The appearance of a red ‘cross’ on the logo of our updated parish web page is an artistic touch to add to the conceptual image of Christians rowing across the water on a spiritual voyage that all Christians must take;

Or it can be interpreted as Christ on the sea of Galilee with the apostles.

The red cross in our logo symbolises the heart of Christ, the life force of our parish. He comes to us across the waters in our darkest hours, as he did for his disciples, worn out with rowing and buffeted by wind and waves. (Matthew 14:22-27)

 

Service, protection, and shelter, is the mission of St Canice on the troubled waters of the world.

Since at least early mediaeval times the sign of the Red Cross (eg the Templars) was the recognisable sign of service, protection and shelter. That concept has continued in the c20th Red Cross organisation also.
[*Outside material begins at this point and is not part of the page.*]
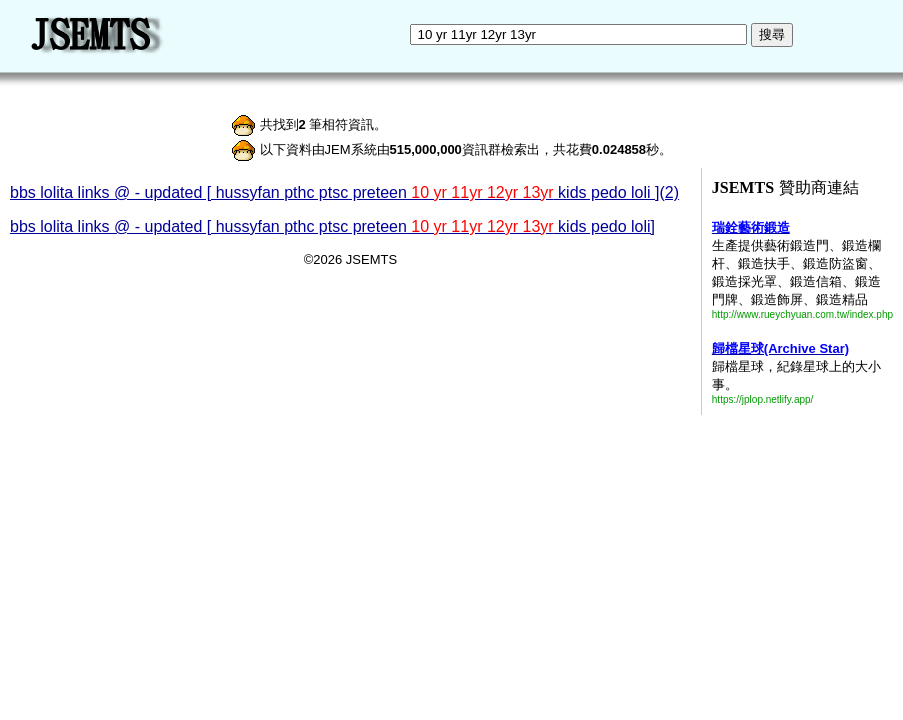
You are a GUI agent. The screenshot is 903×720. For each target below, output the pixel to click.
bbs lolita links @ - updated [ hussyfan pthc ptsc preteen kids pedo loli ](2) (344, 192)
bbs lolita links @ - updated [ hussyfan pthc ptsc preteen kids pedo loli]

St. Canice was a friend of the famous St. Columba, who founded his great seat of learning at the island of Iona off the western coast of Scotland, where Canice visited and helped him.

A famous story depicted in the stained-glass window of St. Canice’s Church in Sydney, tells how Canice saved Columba and his men from a storm at sea by his prayers.

The stained-glass window behind the main altar at St Canice’s shows St Canice praying while St Columba and the monks are being tossed on stormy seas. It even depicts the one lost shoe of St Canice that we hear about in the story. It incorporates so beautifully the motif of the curragh and the waves that threatened it. They daily remind us of the power of Canice’s prayer.

One day, as Canice was eating, he heard in his heart the voice of Columba, who at that moment was aboard a ship foundering in a storm at sea. Canice thereupon ran to the chapel so hastily that he lost one shoe. As Canice knelt to pray for his friend, miles away Columba watched the churning sea around him suddenly subside.  Having seen in a vision Canice’s dash to the chapel, Columba thanked him in his heart, saying, “Your swift course to the church with one shoe exceedingly assists us.”

Irish monks in a curragh is certainly a sight that would have been familiar to St Canice.